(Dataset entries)
* * *

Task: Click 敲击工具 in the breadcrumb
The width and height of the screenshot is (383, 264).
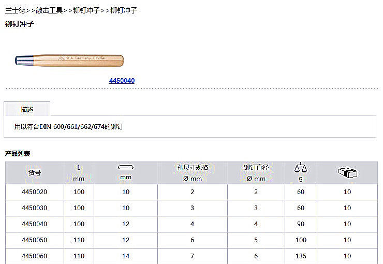Action: pyautogui.click(x=49, y=10)
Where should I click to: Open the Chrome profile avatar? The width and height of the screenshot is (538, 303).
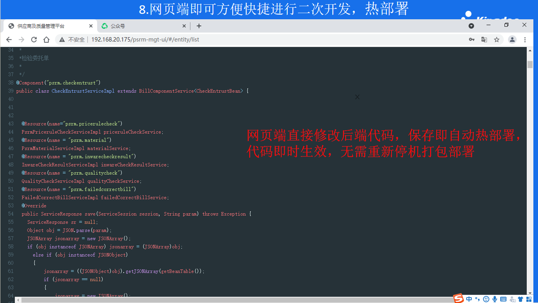click(512, 40)
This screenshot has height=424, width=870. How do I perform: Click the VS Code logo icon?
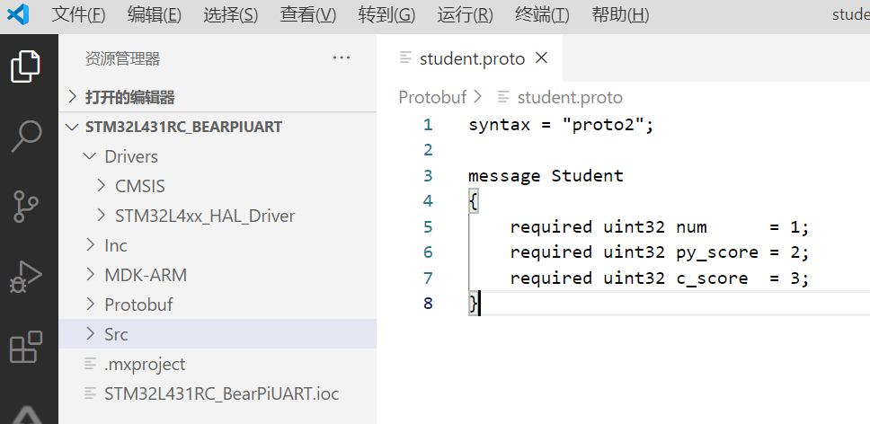tap(18, 14)
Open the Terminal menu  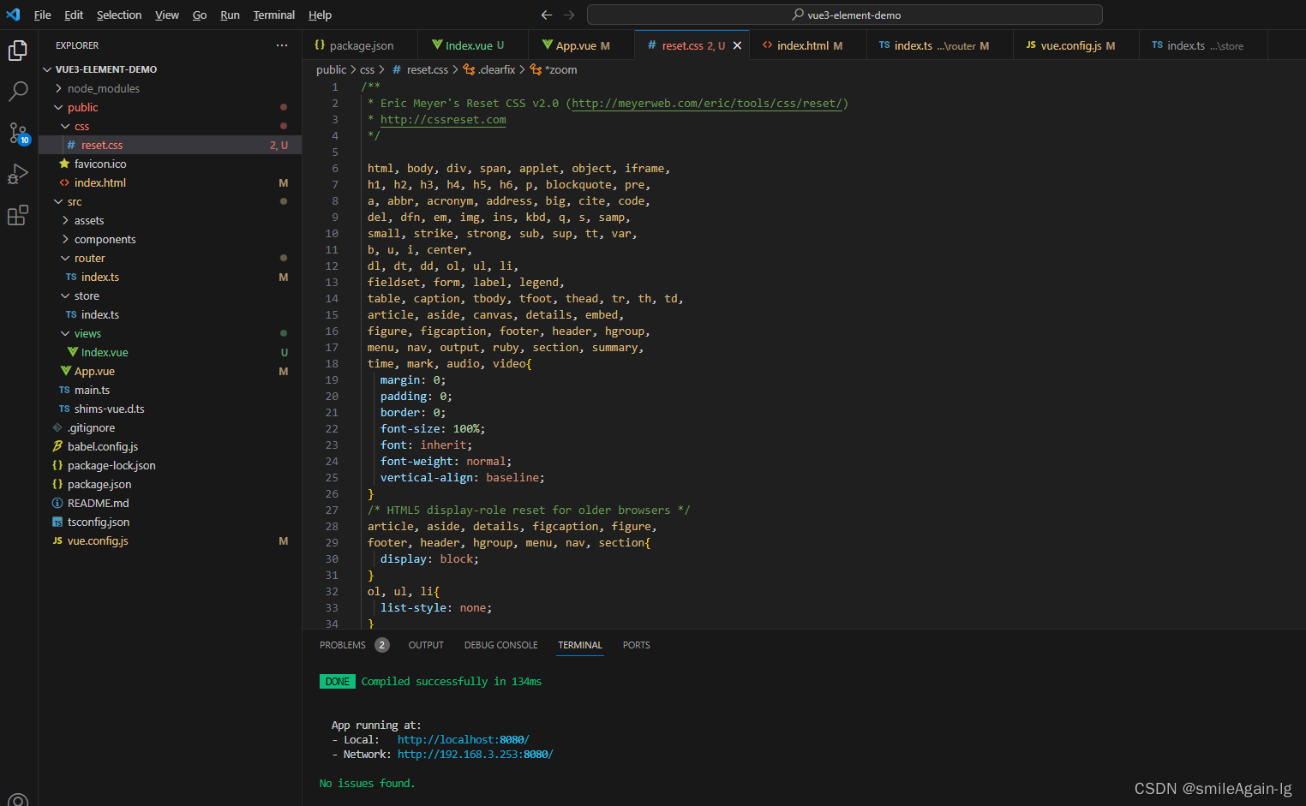(273, 15)
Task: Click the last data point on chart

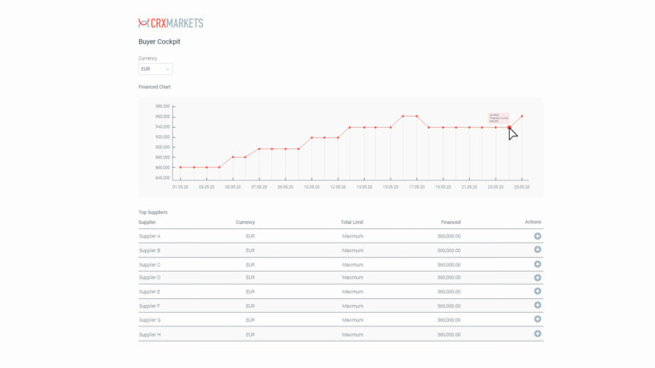Action: [x=522, y=117]
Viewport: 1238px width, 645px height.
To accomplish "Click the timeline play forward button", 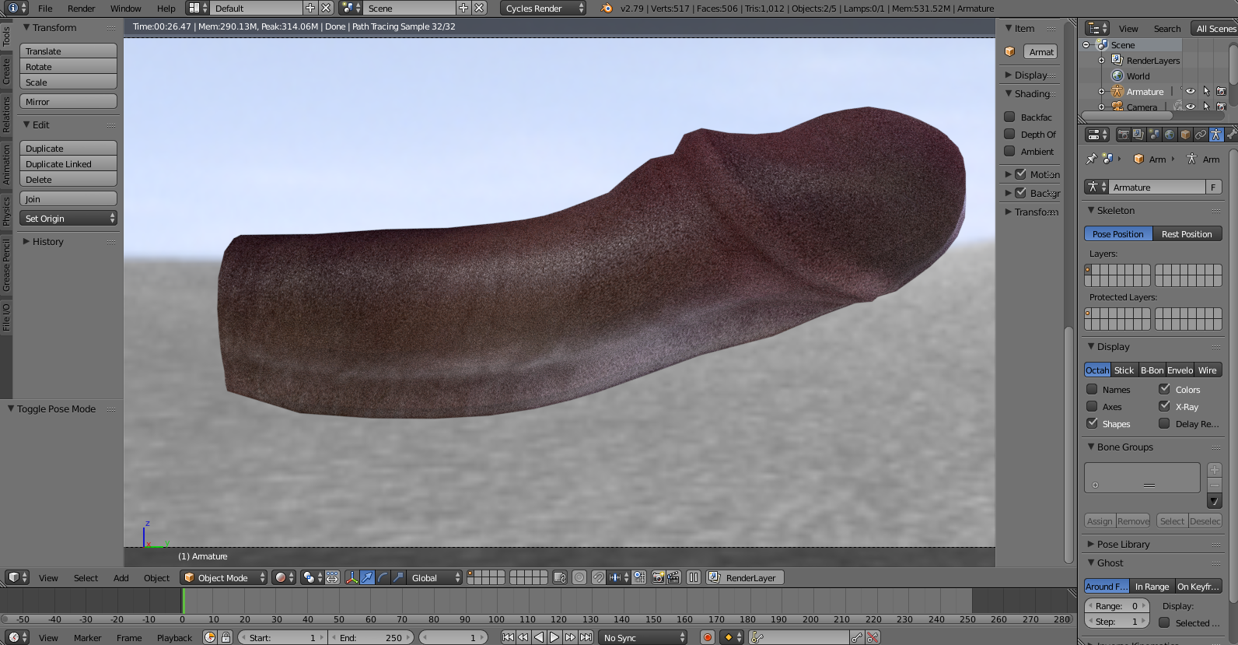I will click(x=554, y=637).
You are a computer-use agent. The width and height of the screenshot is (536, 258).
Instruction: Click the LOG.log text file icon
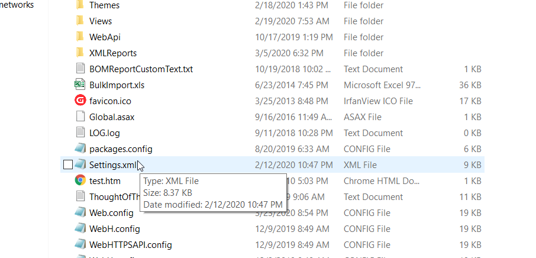click(80, 133)
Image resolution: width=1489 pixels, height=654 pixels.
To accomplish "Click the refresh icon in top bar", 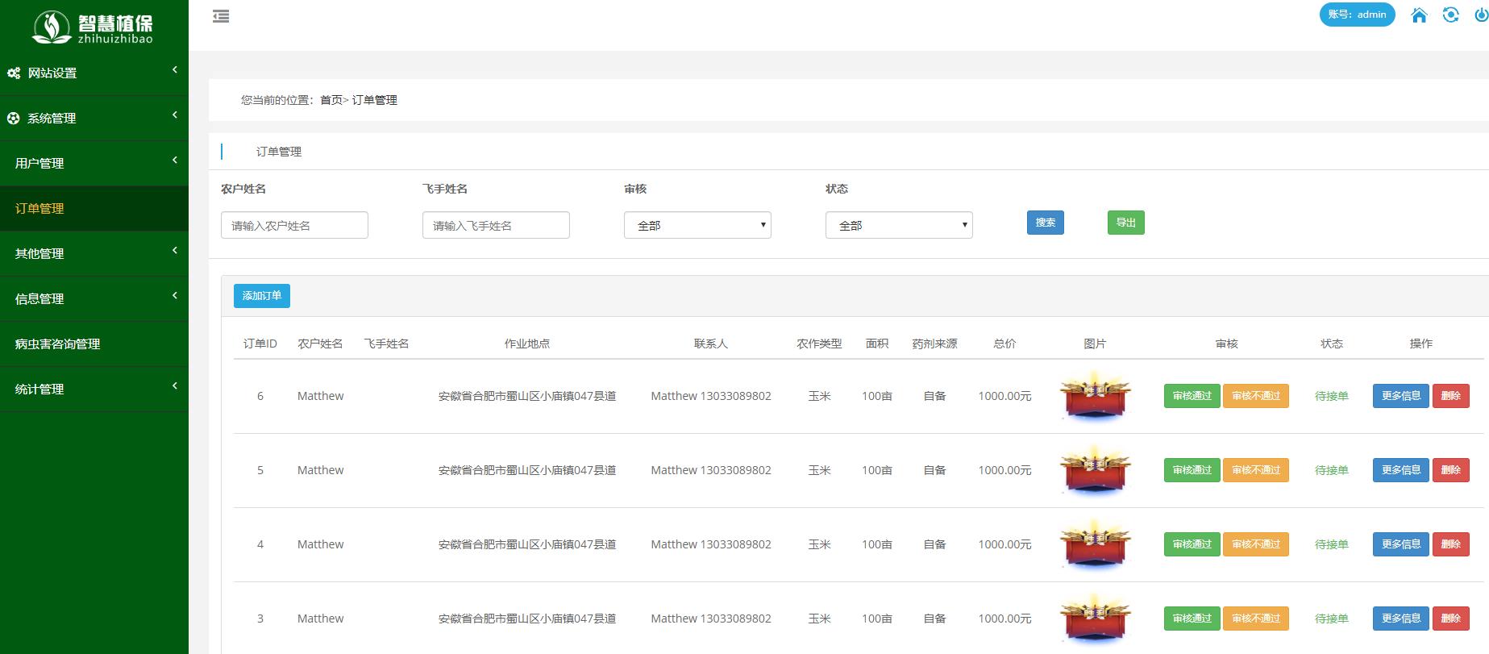I will pyautogui.click(x=1450, y=15).
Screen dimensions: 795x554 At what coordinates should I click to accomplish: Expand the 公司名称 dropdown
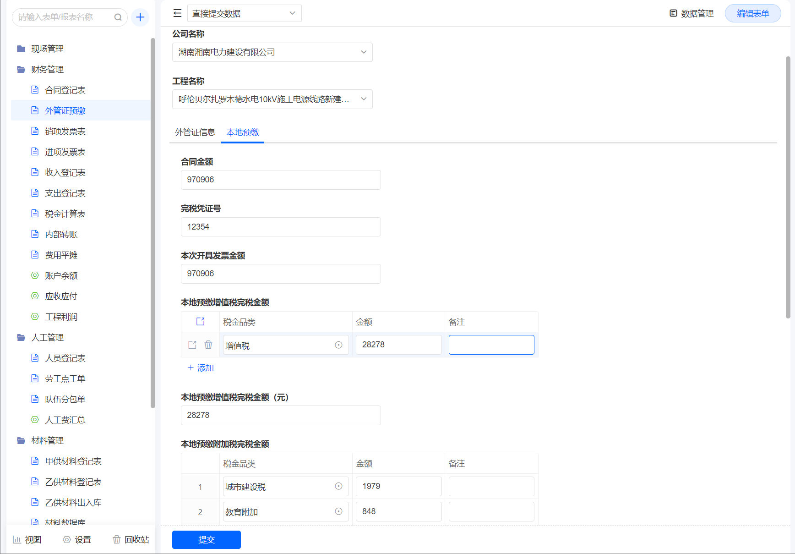[x=272, y=52]
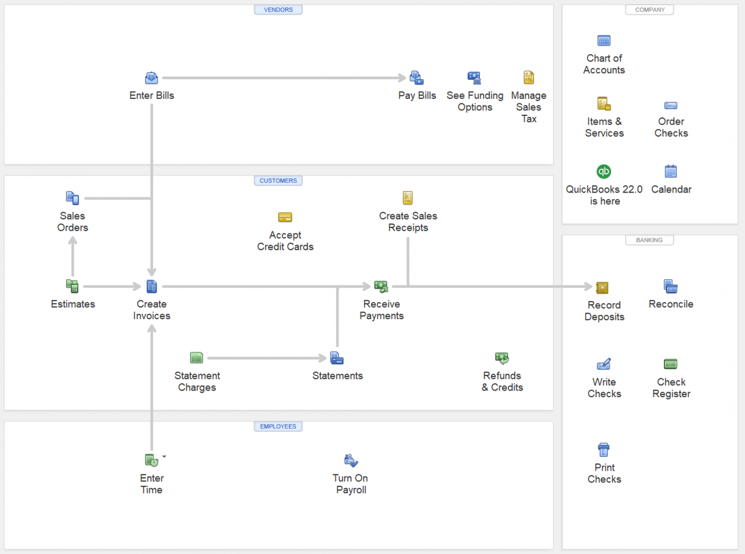Open Create Invoices
Image resolution: width=745 pixels, height=554 pixels.
pos(151,287)
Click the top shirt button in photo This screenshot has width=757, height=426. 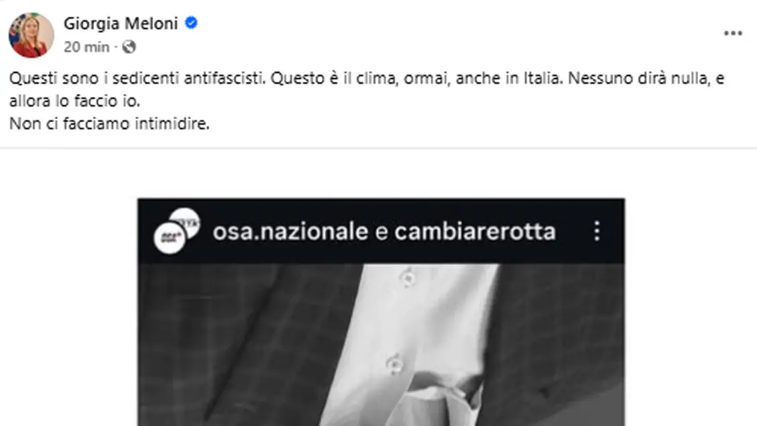[408, 278]
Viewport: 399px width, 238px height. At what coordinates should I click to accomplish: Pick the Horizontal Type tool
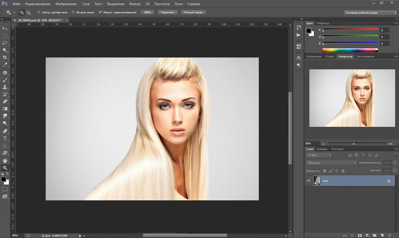(x=5, y=138)
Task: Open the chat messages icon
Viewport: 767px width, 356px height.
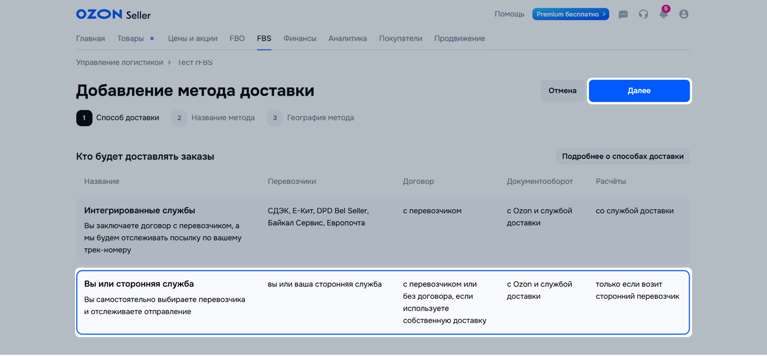Action: (x=623, y=14)
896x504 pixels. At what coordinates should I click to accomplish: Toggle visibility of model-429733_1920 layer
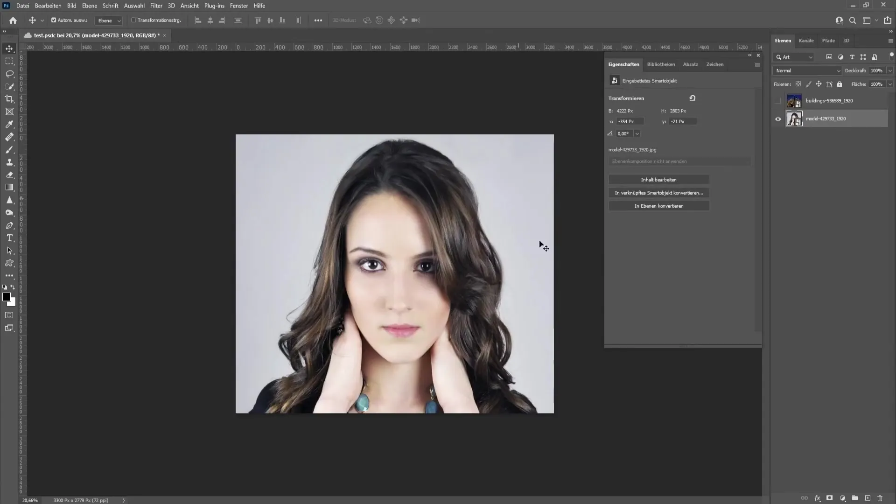(778, 119)
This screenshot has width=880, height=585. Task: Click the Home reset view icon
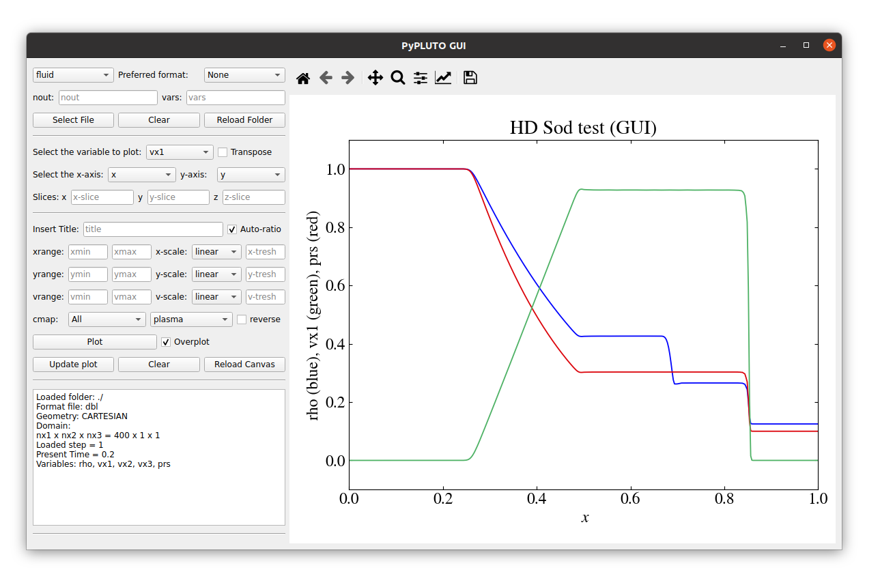[303, 78]
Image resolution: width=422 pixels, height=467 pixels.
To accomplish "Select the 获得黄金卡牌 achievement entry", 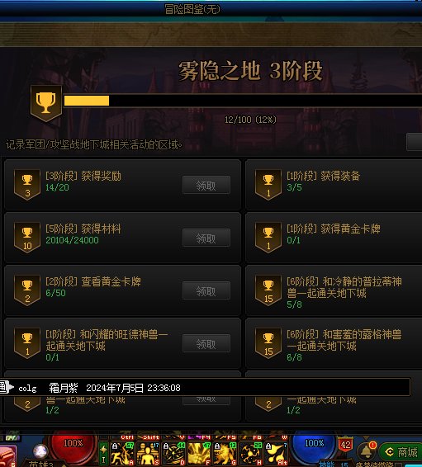I will pos(334,238).
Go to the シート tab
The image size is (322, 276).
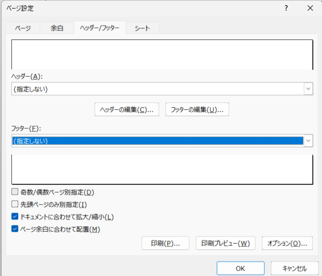pyautogui.click(x=143, y=28)
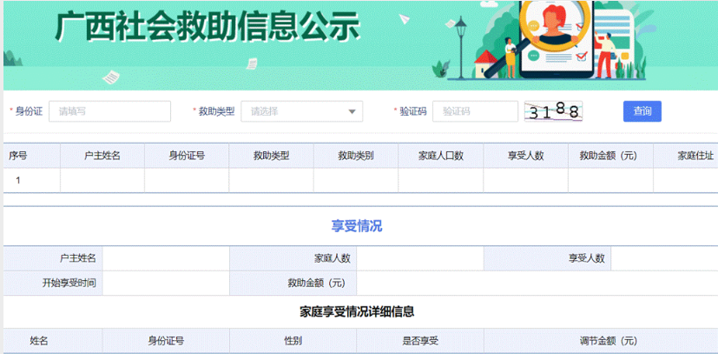This screenshot has height=354, width=718.
Task: Refresh the 3188 captcha image
Action: (x=554, y=111)
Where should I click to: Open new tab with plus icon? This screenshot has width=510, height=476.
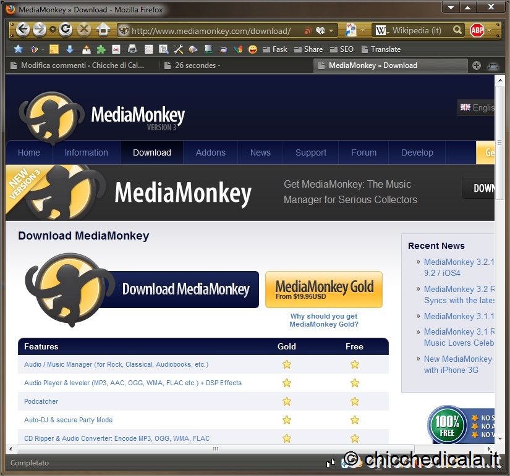click(477, 65)
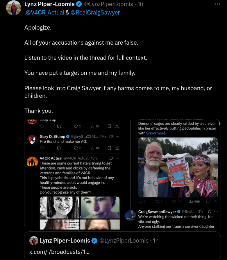227x260 pixels.
Task: Open black-and-white smiling woman thumbnail
Action: (60, 207)
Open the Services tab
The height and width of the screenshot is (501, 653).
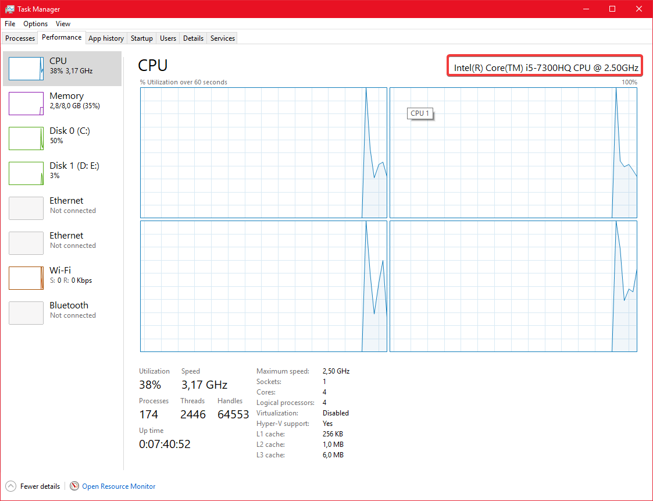point(223,38)
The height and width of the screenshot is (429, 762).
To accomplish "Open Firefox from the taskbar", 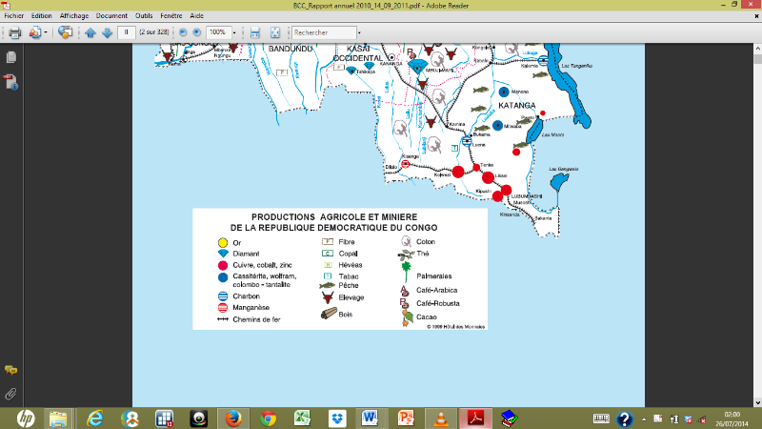I will [232, 418].
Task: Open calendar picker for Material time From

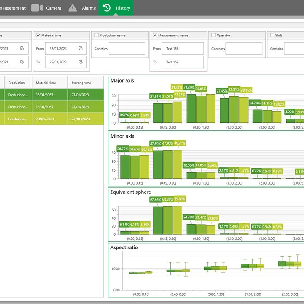Action: tap(80, 49)
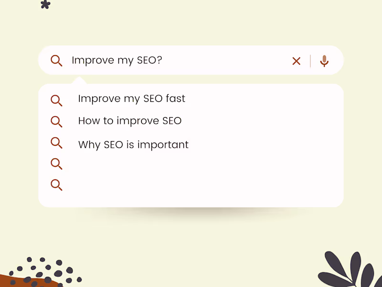The height and width of the screenshot is (287, 382).
Task: Select the "Improve my SEO fast" suggestion
Action: (131, 99)
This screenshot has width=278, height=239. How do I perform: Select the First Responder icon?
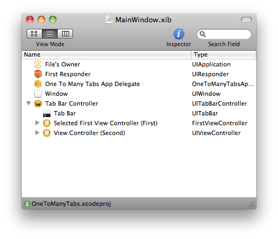click(x=38, y=74)
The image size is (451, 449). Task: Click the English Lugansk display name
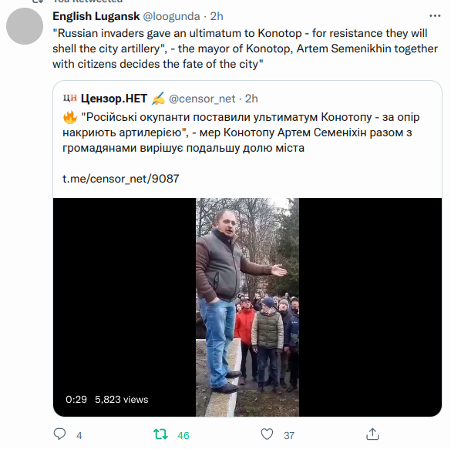tap(96, 16)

* * *

> [ASSIGNMENT] Lines from the one containing "The image size is (451, 449)." through the end of the entries above, both included, are to be written out exactly; no pictures and no other lines.

> [OUTPUT OF THE TASK]
The image size is (451, 449). Task: Click the English Lugansk display name
tap(96, 16)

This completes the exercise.